The destruction, the economic loss, the muck and mess, and the hard, hard work of rebuilding – I can only imagine it. And it’s just a matter of time before another hurricane strikes, or a “perfect storm” occurs, or a forest fire sweeps down from the hills, or a flood upriver brings disaster to someone’s door.
Whenever a big hurricane devastates a part of our country, like Harvey and Irma have this summer, I have to wonder why people want to return and rebuild in the same place. Wouldn’t they rather just run and not look back?
But I think I do understand.
It’s that four-letter word: home.
The weather may be crappy and you might want to get away for a while, but you’re still glad to get back. When it’s too hot or too cold or too wet or too dry, the landscape still holds a certain beauty for you. The air smells right and the trees look right and the earth feels right under your feet.
Home is where your heart goes when you close your eyes.
Everyone defines home a little differently. Maybe it’s wherever your partner or your children are. For some it’s the place where they grew up, or where their parents live. Sometimes “home” can even be a place you never actually lived.
For me, a special place that always felt like home was the home of one of my grandmothers. I suppose my own parents did a pretty good job of raising four kids. But they were in the middle of draining the swamp, so to speak. Things were always a bit calmer, more laid back, at Grandmas’ house. Things went at a slower pace.
This particular grandma lived in a white, two-story house with a screened porch on one side, and a long yard in back. So many things grew in that small yard! Fruit trees, grape vines, and a vegetable garden with the usual beans and tomatoes, but also interesting things like rhubarb, and kohlrabi, and asparagus.
There was a birdbath and a statue of the Blessed Mother, in front of which grew Jacks-in-the-pulpit and lilies of the valley. Mourning doves cooed in the shade of the nearby trees.
The garage in the summer was dim and cool, swept clean, but still worth exploring for artifacts -- the treadle and cabinet from an old sewing machine, a hand sickle, and old garden tools that seemed ancient to me. My grandma was a waste-not-want-not type of woman, and wouldn’t have discarded anything that still had some use in it.
A favorite spot inside the house was the kitchen table. It was small, tucked against the window overlooking the back yard and the big old apple tree. Often I enjoyed fresh banana bread, or apple cake, or even just a slice of home-made bread with sweet butter. Whatever Grandma had, she offered.
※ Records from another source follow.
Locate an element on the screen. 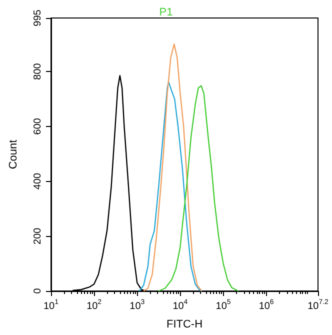 Image resolution: width=332 pixels, height=335 pixels. y-tick-label: 200 is located at coordinates (38, 236). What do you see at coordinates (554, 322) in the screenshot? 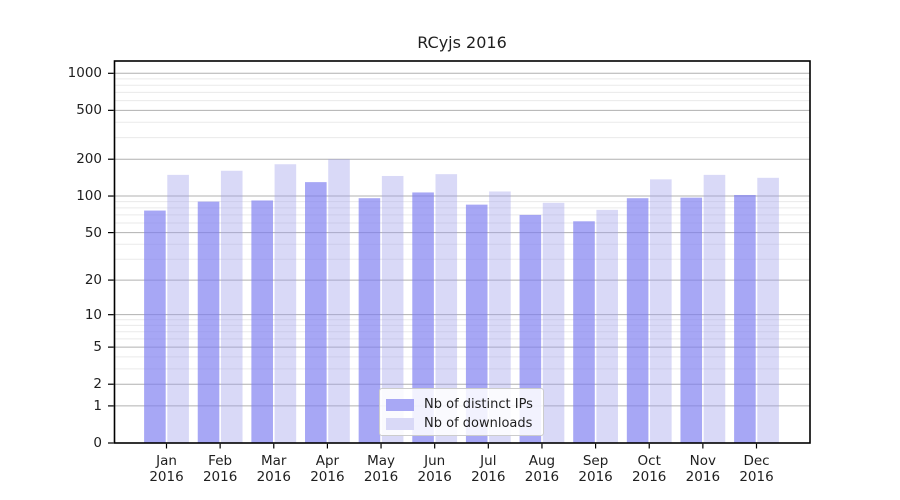
I see `bar-downloads-aug` at bounding box center [554, 322]. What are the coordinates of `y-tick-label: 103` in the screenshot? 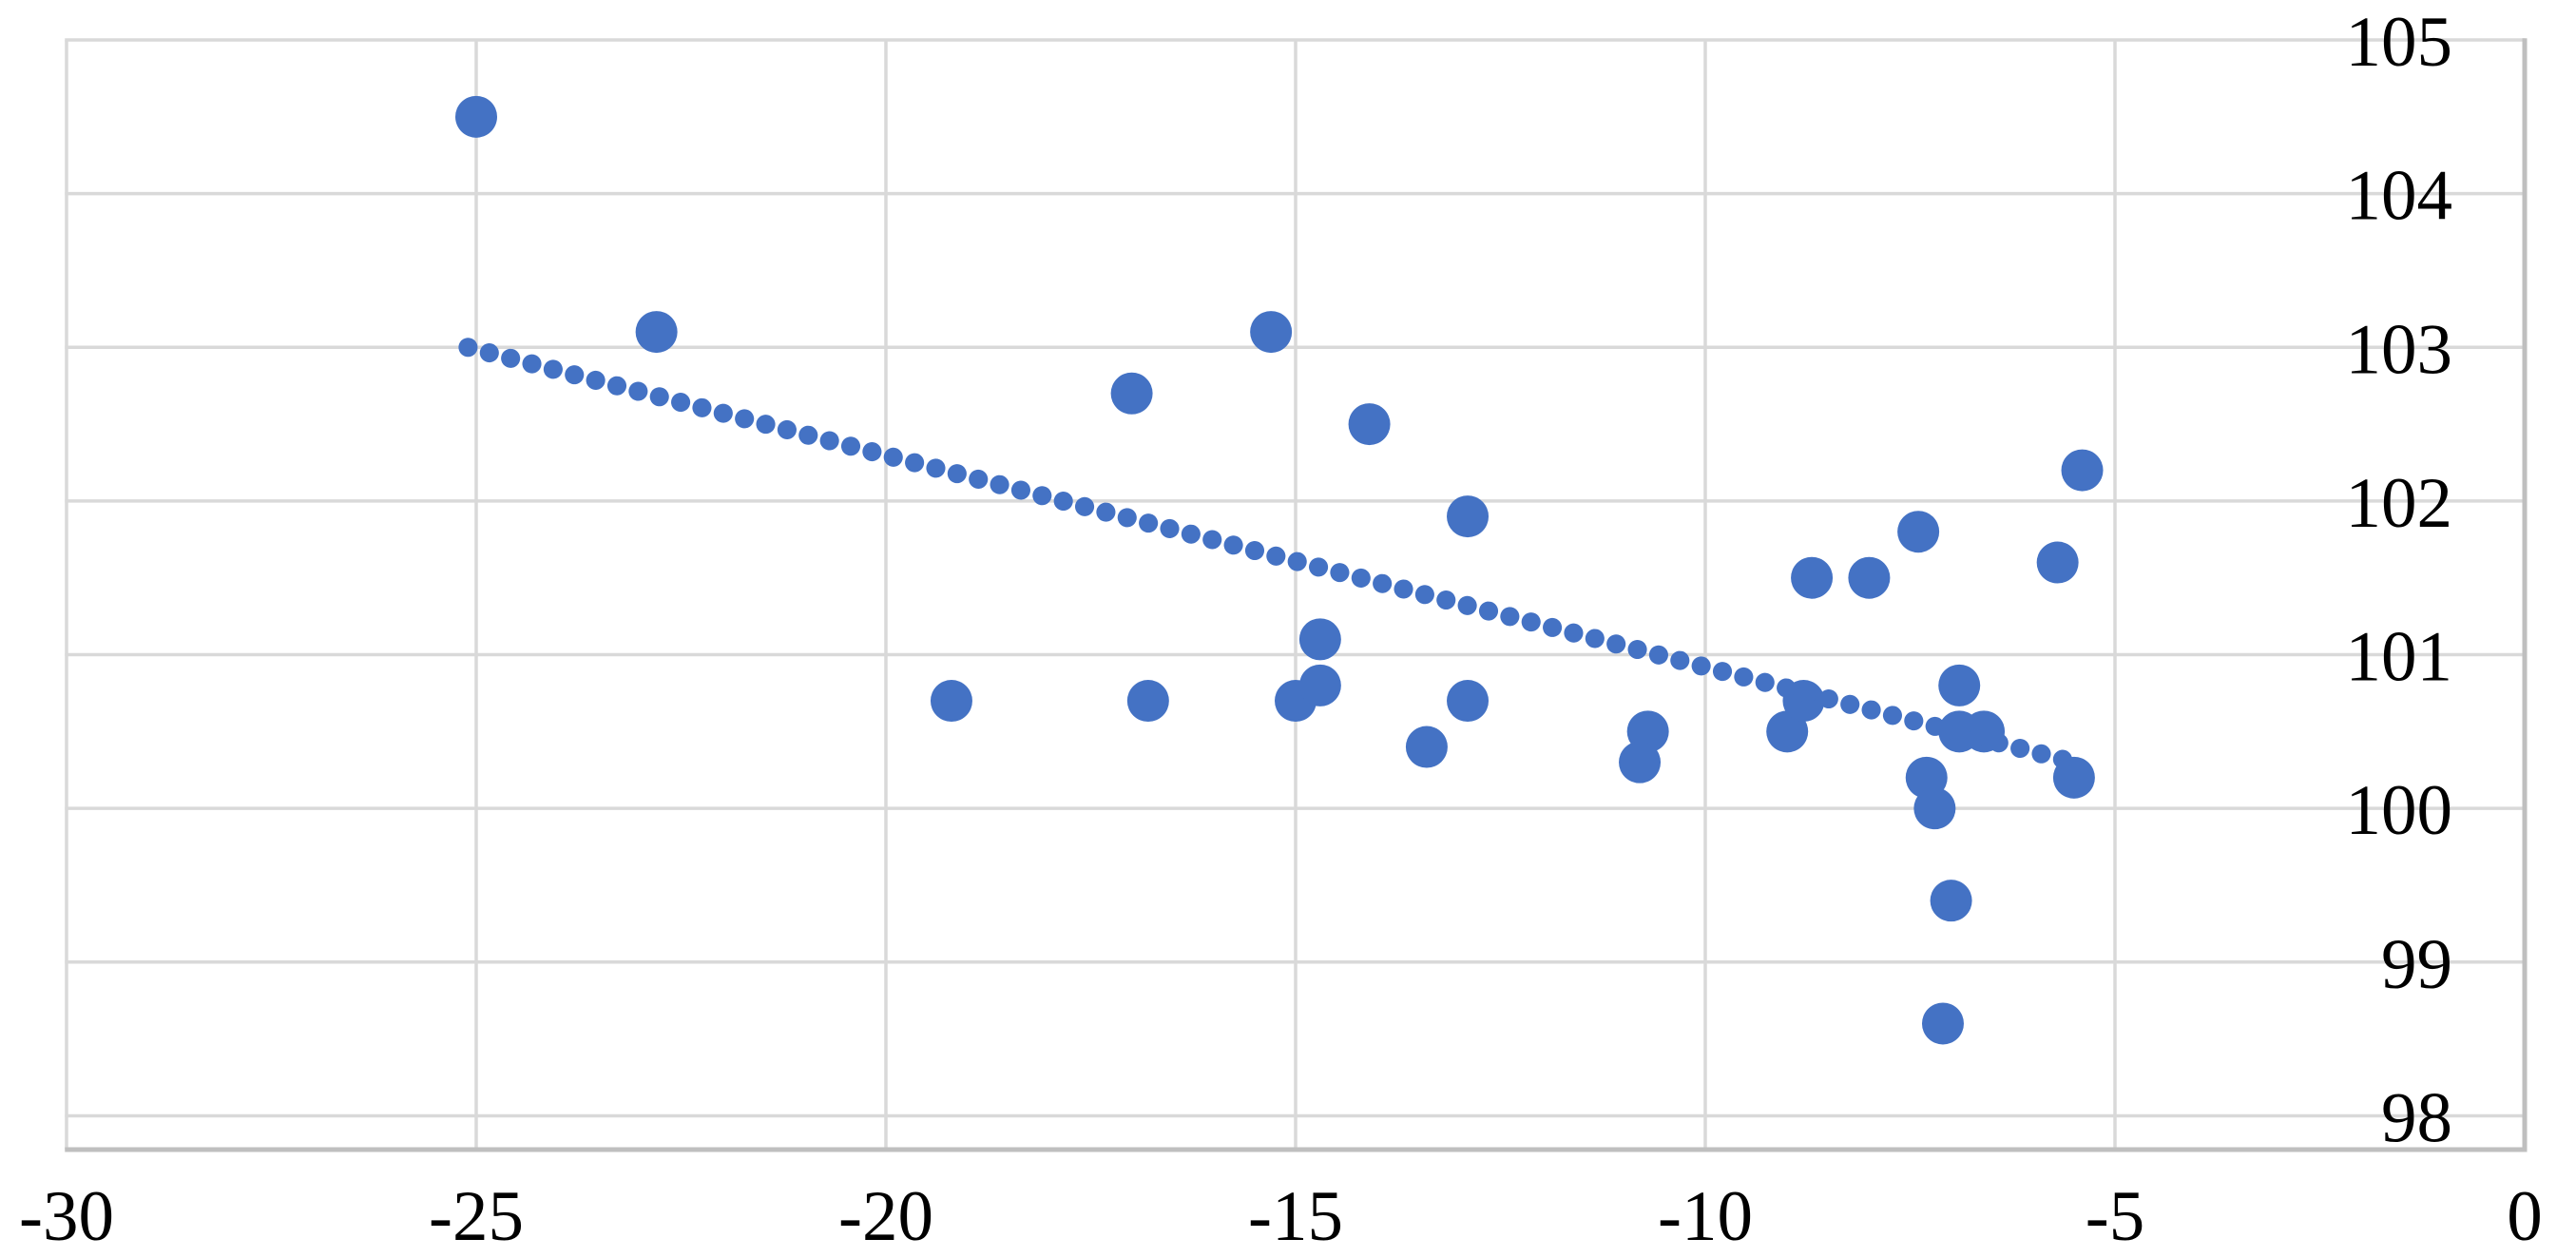 It's located at (2400, 350).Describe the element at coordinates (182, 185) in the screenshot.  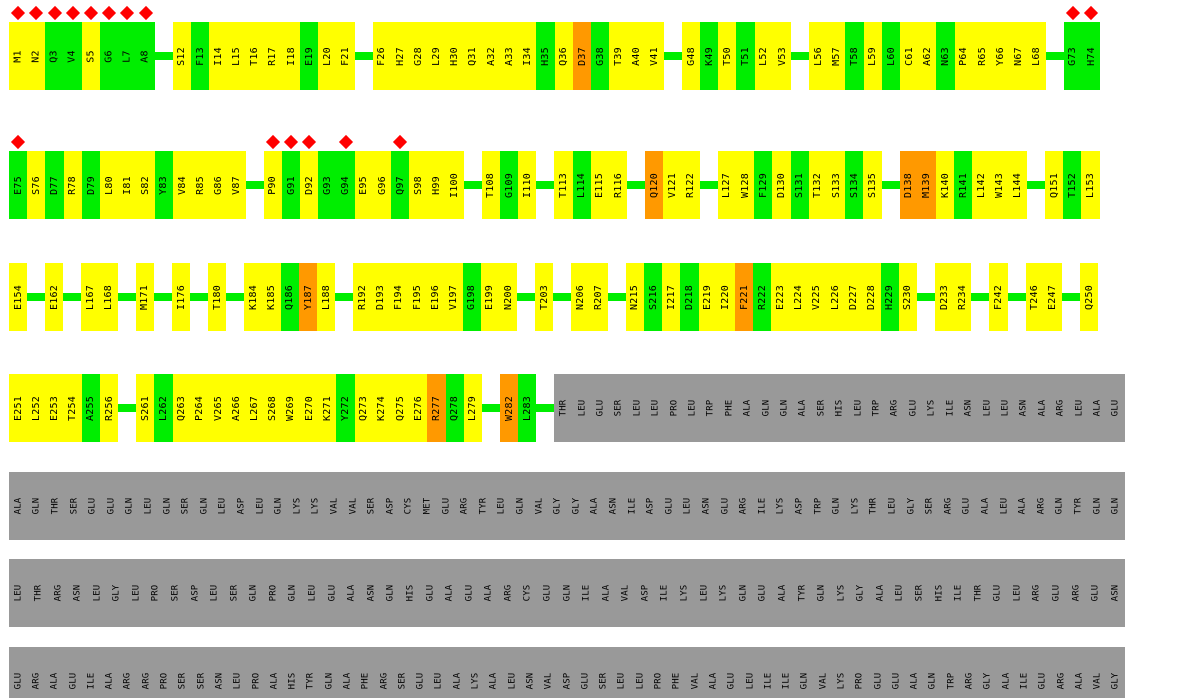
I see `residue-cell: V84` at that location.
I could go on about the house, but I think it’s really the people who made that particular house feel like home. There’s a prayer for parents in our prayer book which asks God to give them “calm strength and patient wisdom.” I think of Grandma every time I hear that prayer.
I hope calm strength and patient wisdom are in good supply for everyone working in the aftermath of hurricanes, floods, fires and other disasters that have driven so many from their homes this year. Do what you can to help. Tell your family you love them. And if your home is still in one piece, be thankful. Be it ever so humble, there’s no place like it.